RECORDS TO USE:
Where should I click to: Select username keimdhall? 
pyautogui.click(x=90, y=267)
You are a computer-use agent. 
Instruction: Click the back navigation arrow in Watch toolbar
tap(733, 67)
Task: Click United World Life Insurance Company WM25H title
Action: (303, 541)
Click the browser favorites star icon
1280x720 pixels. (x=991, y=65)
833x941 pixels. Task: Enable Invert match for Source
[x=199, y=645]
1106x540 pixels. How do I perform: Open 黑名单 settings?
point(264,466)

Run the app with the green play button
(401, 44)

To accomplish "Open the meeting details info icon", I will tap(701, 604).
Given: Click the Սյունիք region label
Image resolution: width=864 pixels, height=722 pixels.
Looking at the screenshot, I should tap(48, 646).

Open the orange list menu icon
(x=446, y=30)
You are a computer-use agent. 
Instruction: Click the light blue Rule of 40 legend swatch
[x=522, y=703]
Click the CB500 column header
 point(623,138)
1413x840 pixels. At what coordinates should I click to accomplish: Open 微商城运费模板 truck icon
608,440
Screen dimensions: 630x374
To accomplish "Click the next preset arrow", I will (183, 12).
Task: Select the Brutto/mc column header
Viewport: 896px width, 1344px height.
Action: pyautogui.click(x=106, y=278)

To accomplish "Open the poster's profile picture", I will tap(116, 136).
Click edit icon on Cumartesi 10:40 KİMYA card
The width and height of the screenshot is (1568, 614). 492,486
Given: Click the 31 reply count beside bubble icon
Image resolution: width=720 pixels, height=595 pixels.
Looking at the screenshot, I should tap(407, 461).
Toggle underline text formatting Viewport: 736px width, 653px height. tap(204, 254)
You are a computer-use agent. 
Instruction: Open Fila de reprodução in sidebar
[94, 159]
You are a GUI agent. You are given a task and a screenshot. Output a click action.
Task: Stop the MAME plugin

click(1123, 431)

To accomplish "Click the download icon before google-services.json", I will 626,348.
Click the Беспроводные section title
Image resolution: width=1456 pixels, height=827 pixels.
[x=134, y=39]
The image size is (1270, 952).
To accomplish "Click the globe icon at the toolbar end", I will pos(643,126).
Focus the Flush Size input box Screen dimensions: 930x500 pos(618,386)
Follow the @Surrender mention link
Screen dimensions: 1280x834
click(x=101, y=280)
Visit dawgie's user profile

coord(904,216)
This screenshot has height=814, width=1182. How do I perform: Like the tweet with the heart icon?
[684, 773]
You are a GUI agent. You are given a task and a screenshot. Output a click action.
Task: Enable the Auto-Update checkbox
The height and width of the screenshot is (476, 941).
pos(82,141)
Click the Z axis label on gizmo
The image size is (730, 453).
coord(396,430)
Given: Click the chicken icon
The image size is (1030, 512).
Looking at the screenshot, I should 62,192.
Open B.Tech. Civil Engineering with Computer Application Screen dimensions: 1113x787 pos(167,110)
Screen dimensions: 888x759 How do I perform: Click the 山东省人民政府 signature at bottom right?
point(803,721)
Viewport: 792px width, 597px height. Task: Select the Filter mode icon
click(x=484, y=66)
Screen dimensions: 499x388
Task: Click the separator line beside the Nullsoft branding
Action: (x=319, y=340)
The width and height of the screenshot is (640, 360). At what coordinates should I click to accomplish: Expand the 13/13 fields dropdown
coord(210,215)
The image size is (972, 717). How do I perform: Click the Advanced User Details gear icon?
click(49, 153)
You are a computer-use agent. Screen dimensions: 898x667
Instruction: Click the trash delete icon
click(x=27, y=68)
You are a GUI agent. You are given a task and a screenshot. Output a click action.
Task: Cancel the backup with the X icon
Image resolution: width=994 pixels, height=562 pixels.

ACTIVITY: All lines from the one with "The image size is (972, 717)." onward to the end of the records above should be repeated exactly, and only those lines.

EXERCISE OUTPUT:
The image size is (972, 717). How do I perform: Click the Advanced User Details gear icon?
click(49, 153)
You are a computer-use agent. Screen dimensions: 898x667
Instruction: Click the trash delete icon
click(x=27, y=68)
You are a GUI agent. You are given a task and a screenshot. Output a click action.
Task: Cancel the backup with the X icon
Image resolution: width=994 pixels, height=562 pixels.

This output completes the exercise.